Stored data entries:
+ + + +
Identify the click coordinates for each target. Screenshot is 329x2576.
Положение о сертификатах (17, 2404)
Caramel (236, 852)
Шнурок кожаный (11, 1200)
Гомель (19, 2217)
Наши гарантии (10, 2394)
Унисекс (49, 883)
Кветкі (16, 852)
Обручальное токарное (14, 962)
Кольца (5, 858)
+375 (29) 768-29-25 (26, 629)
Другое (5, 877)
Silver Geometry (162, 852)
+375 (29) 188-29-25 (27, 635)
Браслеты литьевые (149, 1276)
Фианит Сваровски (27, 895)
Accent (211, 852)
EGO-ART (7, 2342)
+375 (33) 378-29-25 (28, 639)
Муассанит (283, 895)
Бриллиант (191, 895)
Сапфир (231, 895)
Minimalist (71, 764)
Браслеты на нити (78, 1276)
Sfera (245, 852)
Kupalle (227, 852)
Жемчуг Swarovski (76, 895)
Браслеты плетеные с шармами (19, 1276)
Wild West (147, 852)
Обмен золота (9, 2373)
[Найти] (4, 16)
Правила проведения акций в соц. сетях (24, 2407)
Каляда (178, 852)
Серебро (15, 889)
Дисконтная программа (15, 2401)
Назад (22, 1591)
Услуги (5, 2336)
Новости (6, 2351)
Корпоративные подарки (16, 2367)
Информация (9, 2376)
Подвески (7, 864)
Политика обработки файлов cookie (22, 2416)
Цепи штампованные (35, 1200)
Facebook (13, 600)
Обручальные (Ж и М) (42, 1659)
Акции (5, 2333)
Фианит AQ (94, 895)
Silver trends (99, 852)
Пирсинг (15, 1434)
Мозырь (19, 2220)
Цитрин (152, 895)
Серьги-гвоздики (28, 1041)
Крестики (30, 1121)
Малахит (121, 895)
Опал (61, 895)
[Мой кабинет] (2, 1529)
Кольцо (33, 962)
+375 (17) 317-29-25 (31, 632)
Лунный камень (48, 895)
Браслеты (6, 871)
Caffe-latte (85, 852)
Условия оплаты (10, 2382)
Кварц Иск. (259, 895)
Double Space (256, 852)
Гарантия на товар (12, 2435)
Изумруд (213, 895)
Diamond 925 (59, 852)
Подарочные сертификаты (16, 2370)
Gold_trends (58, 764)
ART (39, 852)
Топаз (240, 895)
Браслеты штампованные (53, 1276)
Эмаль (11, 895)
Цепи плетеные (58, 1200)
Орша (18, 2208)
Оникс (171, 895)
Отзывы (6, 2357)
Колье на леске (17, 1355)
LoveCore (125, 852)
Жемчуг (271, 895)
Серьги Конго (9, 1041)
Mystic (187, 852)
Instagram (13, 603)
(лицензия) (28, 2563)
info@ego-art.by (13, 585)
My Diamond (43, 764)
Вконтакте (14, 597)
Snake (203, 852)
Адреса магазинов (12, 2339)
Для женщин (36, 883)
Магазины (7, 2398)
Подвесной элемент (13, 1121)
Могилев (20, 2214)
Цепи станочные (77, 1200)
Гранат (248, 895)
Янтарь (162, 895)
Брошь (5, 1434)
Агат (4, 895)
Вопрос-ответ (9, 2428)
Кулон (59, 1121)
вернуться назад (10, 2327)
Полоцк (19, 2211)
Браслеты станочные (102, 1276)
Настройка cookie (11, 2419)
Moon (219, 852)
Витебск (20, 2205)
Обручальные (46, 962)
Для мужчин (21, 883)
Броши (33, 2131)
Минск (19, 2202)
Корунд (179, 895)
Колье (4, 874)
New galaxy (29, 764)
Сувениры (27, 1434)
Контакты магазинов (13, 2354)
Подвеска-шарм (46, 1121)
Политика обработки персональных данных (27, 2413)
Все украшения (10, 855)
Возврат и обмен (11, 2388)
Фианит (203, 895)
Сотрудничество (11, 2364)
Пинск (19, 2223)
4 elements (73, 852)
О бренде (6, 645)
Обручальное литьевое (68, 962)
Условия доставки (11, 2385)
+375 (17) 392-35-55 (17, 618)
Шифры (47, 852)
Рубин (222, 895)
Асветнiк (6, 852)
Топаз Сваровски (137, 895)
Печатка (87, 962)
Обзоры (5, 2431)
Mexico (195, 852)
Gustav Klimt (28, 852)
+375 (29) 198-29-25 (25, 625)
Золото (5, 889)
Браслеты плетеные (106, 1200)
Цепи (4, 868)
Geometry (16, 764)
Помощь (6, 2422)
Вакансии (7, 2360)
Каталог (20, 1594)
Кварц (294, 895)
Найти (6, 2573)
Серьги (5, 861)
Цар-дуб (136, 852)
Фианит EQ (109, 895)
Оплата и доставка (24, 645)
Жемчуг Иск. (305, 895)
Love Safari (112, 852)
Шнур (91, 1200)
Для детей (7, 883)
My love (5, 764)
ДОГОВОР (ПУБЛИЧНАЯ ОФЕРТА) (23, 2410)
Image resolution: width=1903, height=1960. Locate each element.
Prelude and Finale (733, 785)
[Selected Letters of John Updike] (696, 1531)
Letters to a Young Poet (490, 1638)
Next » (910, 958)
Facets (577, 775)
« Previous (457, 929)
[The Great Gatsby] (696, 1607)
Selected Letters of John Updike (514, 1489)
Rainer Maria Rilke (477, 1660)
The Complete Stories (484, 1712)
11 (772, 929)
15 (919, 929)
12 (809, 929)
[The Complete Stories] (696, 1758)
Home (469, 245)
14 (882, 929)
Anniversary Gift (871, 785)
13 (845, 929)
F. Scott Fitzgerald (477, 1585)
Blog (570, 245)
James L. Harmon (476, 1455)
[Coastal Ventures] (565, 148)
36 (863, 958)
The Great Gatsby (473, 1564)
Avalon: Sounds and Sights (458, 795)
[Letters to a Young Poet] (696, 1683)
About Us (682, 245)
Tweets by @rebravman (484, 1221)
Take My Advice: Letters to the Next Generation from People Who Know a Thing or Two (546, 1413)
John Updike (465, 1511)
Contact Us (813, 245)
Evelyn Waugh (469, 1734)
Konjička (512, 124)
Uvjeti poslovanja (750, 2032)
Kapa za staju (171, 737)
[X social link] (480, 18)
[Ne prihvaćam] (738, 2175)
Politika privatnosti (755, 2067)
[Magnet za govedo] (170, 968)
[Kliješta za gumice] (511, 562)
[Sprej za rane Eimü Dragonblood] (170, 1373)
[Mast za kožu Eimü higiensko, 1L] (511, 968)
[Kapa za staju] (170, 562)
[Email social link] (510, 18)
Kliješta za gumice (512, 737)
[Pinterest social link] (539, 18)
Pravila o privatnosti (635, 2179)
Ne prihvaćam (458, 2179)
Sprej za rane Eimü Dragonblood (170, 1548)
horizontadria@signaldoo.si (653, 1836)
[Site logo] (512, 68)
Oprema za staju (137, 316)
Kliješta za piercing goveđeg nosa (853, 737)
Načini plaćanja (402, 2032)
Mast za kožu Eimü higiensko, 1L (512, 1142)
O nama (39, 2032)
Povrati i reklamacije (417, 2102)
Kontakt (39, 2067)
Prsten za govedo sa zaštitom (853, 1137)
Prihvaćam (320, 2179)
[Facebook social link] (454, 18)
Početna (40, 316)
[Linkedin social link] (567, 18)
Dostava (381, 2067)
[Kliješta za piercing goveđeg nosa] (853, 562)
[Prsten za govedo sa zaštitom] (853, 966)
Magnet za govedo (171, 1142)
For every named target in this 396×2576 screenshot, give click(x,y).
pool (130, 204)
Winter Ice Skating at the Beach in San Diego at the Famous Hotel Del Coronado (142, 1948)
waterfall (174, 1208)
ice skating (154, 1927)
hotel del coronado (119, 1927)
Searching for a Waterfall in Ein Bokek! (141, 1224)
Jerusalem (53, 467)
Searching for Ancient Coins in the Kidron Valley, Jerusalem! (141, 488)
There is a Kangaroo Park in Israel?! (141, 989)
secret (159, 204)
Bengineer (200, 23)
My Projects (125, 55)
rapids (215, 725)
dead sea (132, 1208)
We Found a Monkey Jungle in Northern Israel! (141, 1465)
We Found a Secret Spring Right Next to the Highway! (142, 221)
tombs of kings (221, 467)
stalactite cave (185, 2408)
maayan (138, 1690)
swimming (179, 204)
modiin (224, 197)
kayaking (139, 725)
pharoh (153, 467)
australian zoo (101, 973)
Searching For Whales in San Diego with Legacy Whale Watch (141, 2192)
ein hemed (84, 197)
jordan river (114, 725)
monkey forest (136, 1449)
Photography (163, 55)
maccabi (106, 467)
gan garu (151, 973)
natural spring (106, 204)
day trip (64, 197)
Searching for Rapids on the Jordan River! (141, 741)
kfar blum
+ + + +
ASSIGNED TASK: Print, without alteration, only the lines above between the one holding "Anniversary Gift (871, 785)" and the one holding "Searching for Ancient", inclusive.

SOLUTION TO THE PROBLEM:
Anniversary Gift (871, 785)
13 (845, 929)
F. Scott Fitzgerald (477, 1585)
Blog (570, 245)
James L. Harmon (476, 1455)
[Coastal Ventures] (565, 148)
36 (863, 958)
The Great Gatsby (473, 1564)
Avalon: Sounds and Sights (458, 795)
[Letters to a Young Poet] (696, 1683)
About Us (682, 245)
Tweets by @rebravman (484, 1221)
Take My Advice: Letters to the Next Generation from People Who Know a Thing or Two (546, 1413)
John Updike (465, 1511)
Contact Us (813, 245)
Evelyn Waugh (469, 1734)
Konjička (512, 124)
Uvjeti poslovanja (750, 2032)
Kapa za staju (171, 737)
[X social link] (480, 18)
[Ne prihvaćam] (738, 2175)
Politika privatnosti (755, 2067)
[Magnet za govedo] (170, 968)
[Kliješta za gumice] (511, 562)
[Sprej za rane Eimü Dragonblood] (170, 1373)
[Mast za kožu Eimü higiensko, 1L] (511, 968)
[Kapa za staju] (170, 562)
[Email social link] (510, 18)
Kliješta za gumice (512, 737)
[Pinterest social link] (539, 18)
Pravila o privatnosti (635, 2179)
Ne prihvaćam (458, 2179)
Sprej za rane Eimü Dragonblood (170, 1548)
horizontadria@signaldoo.si (653, 1836)
[Site logo] (512, 68)
Oprema za staju (137, 316)
Kliješta za piercing goveđeg nosa (853, 737)
Načini plaćanja (402, 2032)
Mast za kožu Eimü higiensko, 1L (512, 1142)
O nama (39, 2032)
Povrati i reklamacije (417, 2102)
Kontakt (39, 2067)
Prsten za govedo sa zaštitom (853, 1137)
Prihvaćam (320, 2179)
[Facebook social link] (454, 18)
Početna (40, 316)
[Linkedin social link] (567, 18)
Dostava (381, 2067)
[Kliješta za piercing goveđeg nosa] (853, 562)
[Prsten za govedo sa zaštitom] (853, 966)
Magnet za govedo (171, 1142)
For every named target in this 396×2576 screenshot, give click(x,y).
pool (130, 204)
Winter Ice Skating at the Beach in San Diego at the Famous Hotel Del Coronado (142, 1948)
waterfall (174, 1208)
ice skating (154, 1927)
hotel del coronado (119, 1927)
Searching for a Waterfall in Ein Bokek! (141, 1224)
Jerusalem (53, 467)
Searching for Ancient Coins in the Kidron Valley, Jerusalem! (141, 488)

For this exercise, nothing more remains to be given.